[Problem details]:
Give the records as a Markdown table with the columns No. and Line, starting at the line with "You are a GUI" and including every line through the end of the records. Number each row, skip blank lines, and leave the pictures out of the answer.

(Stored items)
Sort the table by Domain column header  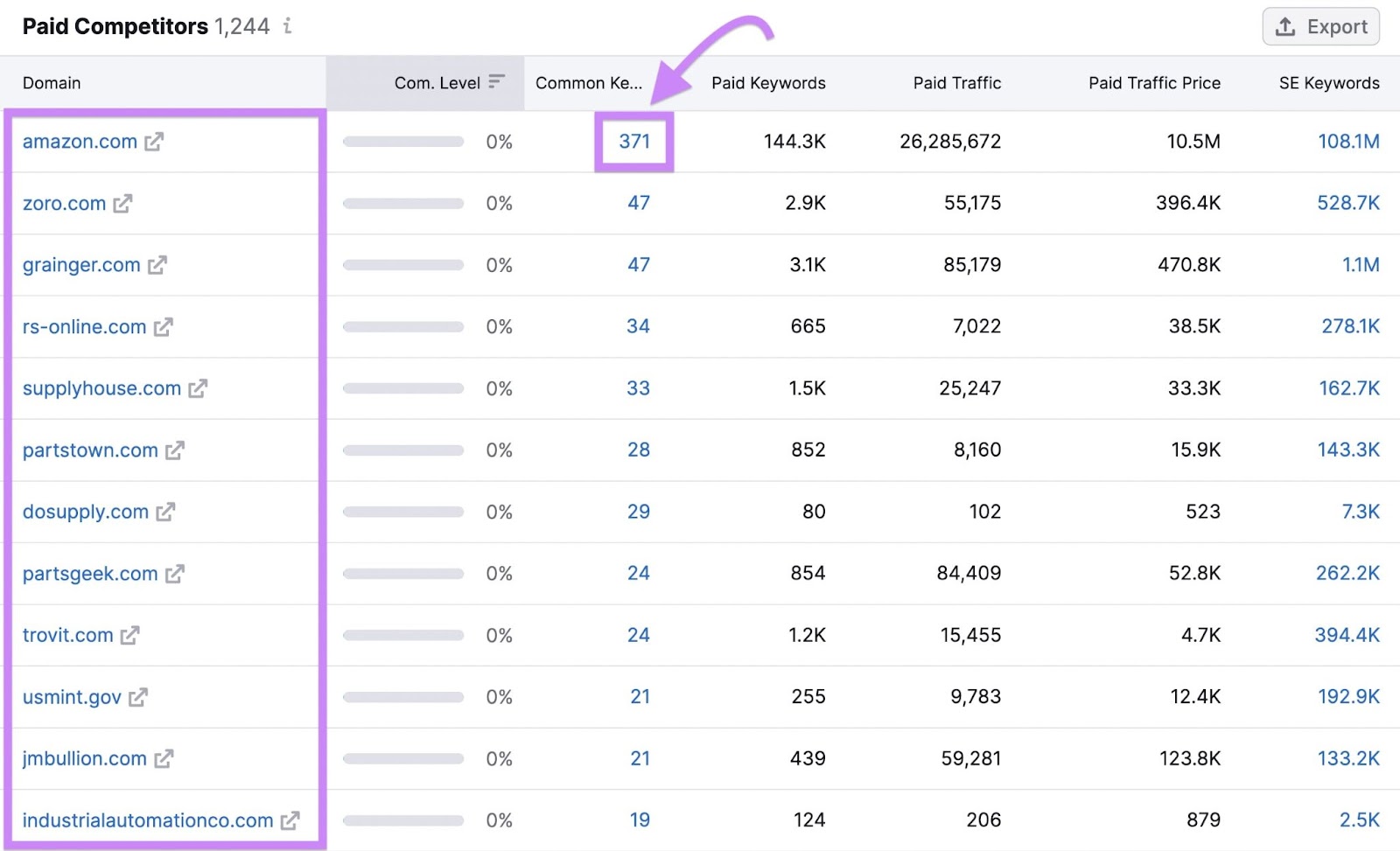52,82
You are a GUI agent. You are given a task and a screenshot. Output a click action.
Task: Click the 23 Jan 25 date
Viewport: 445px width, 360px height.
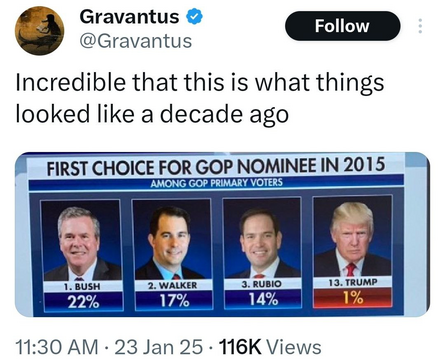pyautogui.click(x=159, y=347)
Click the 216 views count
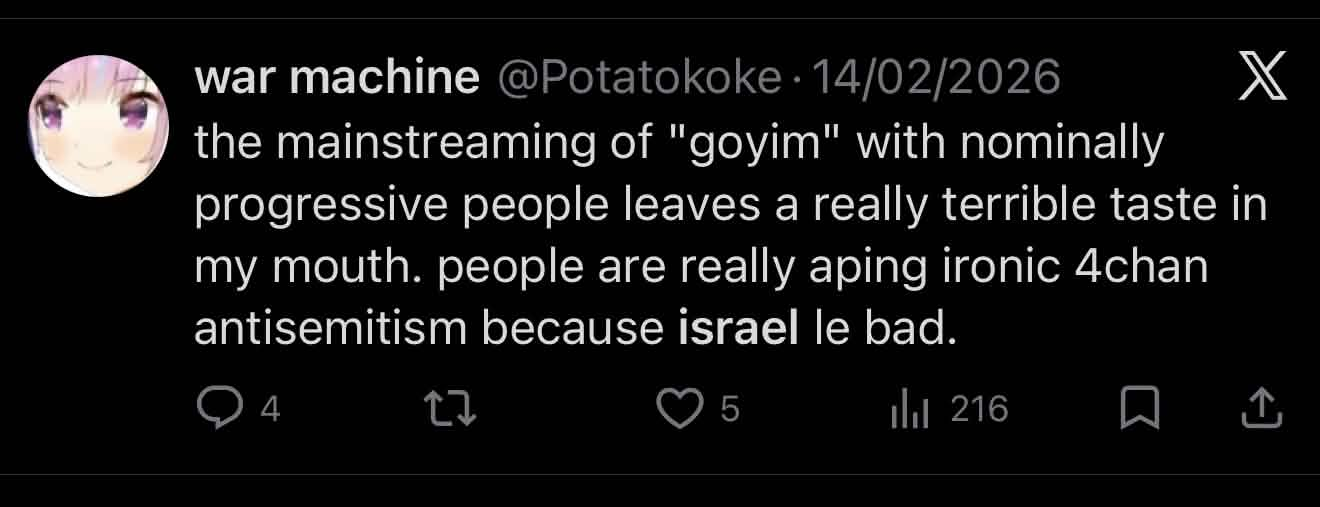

[The completed task]:
| No. | Line |
|---|---|
| 1 | You are a GUI agent. You are given a task and a screenshot. Output a click action. |
| 2 | Task: Click the 23 Jan 25 date |
| 3 | Viewport: 445px width, 360px height. |
| 4 | pyautogui.click(x=159, y=347) |
| 5 | Click the 216 views count |